(Dataset entries)
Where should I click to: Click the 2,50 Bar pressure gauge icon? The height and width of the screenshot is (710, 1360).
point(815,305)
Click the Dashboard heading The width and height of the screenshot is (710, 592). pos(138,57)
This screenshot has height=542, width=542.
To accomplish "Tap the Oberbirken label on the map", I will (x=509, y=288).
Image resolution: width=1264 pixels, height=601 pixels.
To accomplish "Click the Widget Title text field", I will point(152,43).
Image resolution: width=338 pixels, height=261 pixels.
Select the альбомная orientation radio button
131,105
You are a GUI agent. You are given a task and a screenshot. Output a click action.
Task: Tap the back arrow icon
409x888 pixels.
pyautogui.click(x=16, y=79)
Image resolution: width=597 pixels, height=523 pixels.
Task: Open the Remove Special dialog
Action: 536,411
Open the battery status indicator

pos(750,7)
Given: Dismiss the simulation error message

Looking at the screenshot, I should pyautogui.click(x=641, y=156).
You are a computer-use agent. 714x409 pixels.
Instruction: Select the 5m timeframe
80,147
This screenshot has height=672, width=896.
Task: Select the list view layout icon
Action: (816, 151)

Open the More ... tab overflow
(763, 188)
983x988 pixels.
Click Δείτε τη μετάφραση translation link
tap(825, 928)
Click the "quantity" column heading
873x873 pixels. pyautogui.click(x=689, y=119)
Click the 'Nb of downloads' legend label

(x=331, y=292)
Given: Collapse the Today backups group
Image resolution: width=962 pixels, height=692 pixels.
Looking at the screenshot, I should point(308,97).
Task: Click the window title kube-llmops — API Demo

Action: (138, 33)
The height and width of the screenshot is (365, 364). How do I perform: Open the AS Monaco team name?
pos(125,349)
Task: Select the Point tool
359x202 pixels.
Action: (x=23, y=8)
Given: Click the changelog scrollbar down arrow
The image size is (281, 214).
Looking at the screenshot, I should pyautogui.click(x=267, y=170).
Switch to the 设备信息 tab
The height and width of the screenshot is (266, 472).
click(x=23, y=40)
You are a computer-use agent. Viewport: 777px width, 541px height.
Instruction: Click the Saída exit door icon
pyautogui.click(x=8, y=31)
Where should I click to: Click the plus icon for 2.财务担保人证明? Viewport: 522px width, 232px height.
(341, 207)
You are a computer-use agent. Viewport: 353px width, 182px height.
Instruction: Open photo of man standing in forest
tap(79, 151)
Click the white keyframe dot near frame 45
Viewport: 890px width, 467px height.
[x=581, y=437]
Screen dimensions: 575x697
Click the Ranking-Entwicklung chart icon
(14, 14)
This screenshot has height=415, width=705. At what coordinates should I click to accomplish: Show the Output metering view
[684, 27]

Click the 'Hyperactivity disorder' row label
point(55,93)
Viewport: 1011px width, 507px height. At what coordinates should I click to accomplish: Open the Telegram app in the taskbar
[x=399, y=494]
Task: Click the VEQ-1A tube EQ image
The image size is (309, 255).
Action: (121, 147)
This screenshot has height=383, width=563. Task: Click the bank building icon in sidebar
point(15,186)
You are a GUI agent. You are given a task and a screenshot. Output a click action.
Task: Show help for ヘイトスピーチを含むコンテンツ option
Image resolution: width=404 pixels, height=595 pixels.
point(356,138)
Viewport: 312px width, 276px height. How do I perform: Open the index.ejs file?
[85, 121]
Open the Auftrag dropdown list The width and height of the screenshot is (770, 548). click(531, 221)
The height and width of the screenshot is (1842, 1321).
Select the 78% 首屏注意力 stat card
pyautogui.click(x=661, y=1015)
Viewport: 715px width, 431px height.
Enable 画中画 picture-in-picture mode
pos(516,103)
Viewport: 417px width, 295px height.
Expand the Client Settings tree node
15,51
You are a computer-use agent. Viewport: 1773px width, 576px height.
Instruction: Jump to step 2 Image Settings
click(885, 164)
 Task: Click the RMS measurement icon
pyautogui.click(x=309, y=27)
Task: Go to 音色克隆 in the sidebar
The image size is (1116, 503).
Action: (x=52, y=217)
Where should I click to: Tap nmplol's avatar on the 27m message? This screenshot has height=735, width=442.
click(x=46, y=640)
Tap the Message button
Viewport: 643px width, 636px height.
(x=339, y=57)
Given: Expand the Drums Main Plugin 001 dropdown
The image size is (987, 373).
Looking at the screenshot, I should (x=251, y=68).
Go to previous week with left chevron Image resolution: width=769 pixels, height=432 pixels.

• **TASK DESCRIPTION**:
Reproduce each line above that contains "computer".

• **RESPONSE TO THIS EXERCISE**:
You are a computer-use agent. 714x409 pixels.
You are a computer-use agent. Viewport: 777px width, 541px height.
You are a computer-use agent. Viewport: 353px width, 182px height.
You are a computer-use agent. Viewport: 1773px width, 576px height.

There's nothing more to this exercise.